Type of sausage from Spain

Chistorra (/eu/, txistor) is a type of fast-cure sausage from Navarre, Spain. It can be considered a special type of chorizo. It is made of minced pork, or a mixture of minced pork and beef, is encased in either lamb tripe or plastic and has a fat content of 70–80%. The sausage is flavoured with garlic, salt and paprika, which gives it a bright-red colour. It is usually baked, fried or grilled and often accompanies other dishes, sometimes as part of tapas. The final cured product tends to be thinner than traditional chorizo or sausage, with a diameter of approximately . The sausages average 40 cm in length, though there are cases when they reach up to 1 m long.

In the Aragonese Pyrenees, there are two different types of chistorra: one made only of pork meat and another made of lungs, boned pig head and the pancreas, called berica.

The local variety of chistorra available in the province of León is called Chistorra de León and is made with a larger percentage of beef.

Today it is sold fresh, but is increasingly found vacuum-packed in Spanish supermarkets.

==Preparations==
One of the most popular dishes involving chistorra is huevos rotos con chistorra y patatas, a dish with fried eggs and potatoes.

Chistorra is usually fried whole, but served chopped into smaller sections as a tapa. Fried chistorra is often accompanied by beer or wine, especially of the Txakoli variety. Fried chistorra is also a typical bocadillo (sandwich) filler (bocadillo de chistorra).

Other common dishes include croissant preñado, a croissant with chistorra filler, and tortilla con chistorra, a potato or egg omelet with chistorra.

Chistorra is traditionally served on the feast day of Thomas the Apostle (December 21) in San Sebastián.

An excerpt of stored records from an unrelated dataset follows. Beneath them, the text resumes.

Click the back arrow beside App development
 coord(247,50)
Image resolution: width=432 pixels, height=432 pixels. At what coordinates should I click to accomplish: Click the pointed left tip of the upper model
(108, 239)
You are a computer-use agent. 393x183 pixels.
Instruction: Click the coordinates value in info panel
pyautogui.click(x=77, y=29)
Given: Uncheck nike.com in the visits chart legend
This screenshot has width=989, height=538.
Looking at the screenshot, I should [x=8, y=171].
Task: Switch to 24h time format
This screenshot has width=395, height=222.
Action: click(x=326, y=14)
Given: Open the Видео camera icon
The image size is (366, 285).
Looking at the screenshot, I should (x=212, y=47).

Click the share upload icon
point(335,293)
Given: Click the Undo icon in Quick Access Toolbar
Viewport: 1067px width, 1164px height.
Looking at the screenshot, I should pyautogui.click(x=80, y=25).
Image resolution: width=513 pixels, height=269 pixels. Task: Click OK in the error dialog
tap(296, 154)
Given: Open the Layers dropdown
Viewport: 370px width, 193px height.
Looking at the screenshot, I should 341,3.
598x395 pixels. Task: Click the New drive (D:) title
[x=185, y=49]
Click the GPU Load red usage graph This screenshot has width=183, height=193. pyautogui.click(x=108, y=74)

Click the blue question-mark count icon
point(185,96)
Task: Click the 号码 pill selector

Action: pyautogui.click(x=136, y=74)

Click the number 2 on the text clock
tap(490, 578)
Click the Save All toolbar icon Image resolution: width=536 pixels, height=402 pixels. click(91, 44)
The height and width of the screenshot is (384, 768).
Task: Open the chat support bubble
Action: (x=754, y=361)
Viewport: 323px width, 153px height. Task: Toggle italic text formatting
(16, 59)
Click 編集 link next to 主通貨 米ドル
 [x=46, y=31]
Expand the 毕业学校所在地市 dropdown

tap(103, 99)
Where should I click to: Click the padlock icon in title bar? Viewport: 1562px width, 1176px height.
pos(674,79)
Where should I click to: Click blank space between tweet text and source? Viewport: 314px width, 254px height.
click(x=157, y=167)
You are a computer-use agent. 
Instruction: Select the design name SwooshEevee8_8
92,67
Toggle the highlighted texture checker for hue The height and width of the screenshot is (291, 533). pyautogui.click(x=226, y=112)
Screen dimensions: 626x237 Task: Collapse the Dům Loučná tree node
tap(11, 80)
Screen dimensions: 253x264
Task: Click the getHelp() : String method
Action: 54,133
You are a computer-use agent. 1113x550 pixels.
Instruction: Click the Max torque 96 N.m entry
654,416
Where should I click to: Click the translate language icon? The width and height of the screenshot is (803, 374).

During the festivities, chistorra is often served alongside talo and is accompanied by cider.

== Tradition ==
The 21st of December in the Basque Country is the day of Santo Tomás, during this day in all the cities you can see stalls of artisanal products among which, for being the typical food of the day, the talo, the chistorra and the cider or sagardoa as a usual accompaniment.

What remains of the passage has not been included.